Tulane footbal: Underdogs but part of 'us.'

Right after Hurricane Katrina, New Orleans was emptied; we were all forced to leave. We then were all given a choice: to return or not return.

The strong, the feisty, the delusional or those living by our city’s myths and self-proclaimed “exceptionalism” chose to return. The weak hands folded and many moved on. But we who returned -- we who were decried of our folly for our quixotic choice of lost causes – we became “us.”  The others became “them.”  You see, we chose sides. 

For instance, before the meat even had thawed in the walk-in freezer after the storm, Ruth’s Chris moved its corporate headquarters from here to Orlando. Like many of you, I have never eaten at Ruth’s Chris since. That former New Orleans institution became “them” – and they were shunned by “us.” 

Ruth's Chris: Heavyweights but, for many Orleanians, indubitably 'them.'

Example Two: Emeril Lagasse disappeared and slammed the city from afar after the storm. He then experienced how we treat “them,” who were formerly part of “us.”  He came back to “us” after coming to his senses, and we gave him a pass, forgave him and chalked it up to the all-too-familiar “Katrina Disorder.”

During those difficult times after Katrina, two institutions in particular filled the leadership void: The Times-Picayune and Tulane University. After the storm, the TP was our voice. Its staff brought us the news, “come hell and high water.” Tulane University, its president, Scott Cowen, and others there helped remake our educational system, and Tulane’s students and faculty worked together with us to gut houses and rebuild our city.

But now one of those leaders, one of our cherished institutions, has been disemboweled. It has been subjected to an experiment its New York owners have defended as the inevitable result of the digital age. However, the Newhouses, the quintessential “them,” underestimated “us.” They failed to foresee what to “us” was the obvious reaction to what we saw as a misguided makeover: A shunning.  Thousands have cancelled their TP subscriptions. Many, out of orneriness, have subscribed to the New Orleans edition of The Advocate. Others have eschewed the (to me) unnavigable TP website, NOLA.com, for other local sites, including this one edited by my wife.

You see, Steven Newhouse, et al., we who returned are feisty and passionate. We will not allow “them” to befoul what we cherish, and we will shun you if you do.

Juxtaposed with the TP mess is Tulane and its beleaguered football program. For some serendipitous reason, I found myself deciding at the last minute this past weekend to attend the Tulane-SMU football game.

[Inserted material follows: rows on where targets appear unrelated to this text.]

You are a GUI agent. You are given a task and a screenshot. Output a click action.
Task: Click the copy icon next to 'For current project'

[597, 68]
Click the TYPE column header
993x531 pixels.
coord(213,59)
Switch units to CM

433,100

Although a graduate of Tulane Law, I have not attended a Tulane football game for years.  At best there were 2,500 fans in attendance at the game. Tulane football was in the midst of the nation’s longest losing streak, at 15 games. 

But, like a true New Orleanian, such a “lost cause” did not dissuade but rather inspired me. Those college kids on that team, led by New Orleanian Curtis Johnson, fought hard in that game on that October afternoon, coming from behind in the last 35 seconds to win by one point.

You see, that team, those kids, that university are part of “us.”  Just as the Newhouses tore apart one of our leading institutions, that losing football team represented a significant and vibrant institution in our community. Those Tulane students who were fighting, no matter how difficult during a losing cause of a season – who played in front of a scattering of Willow Street diehards -- represent the best part of “us.”  Just as their injured teammate, Devon Walker, is fighting in a rehab center. That Tulane football team, no matter how over-matched, deserves our support.  I don’t know about you, but I plan on buying four season tickets next year to Tulane football.

Because they are us, and we need to stand together, against all of those who aren’t.

Stewart Peck is a New Orleans attorney and husband of NolaVie editor Renee Peck.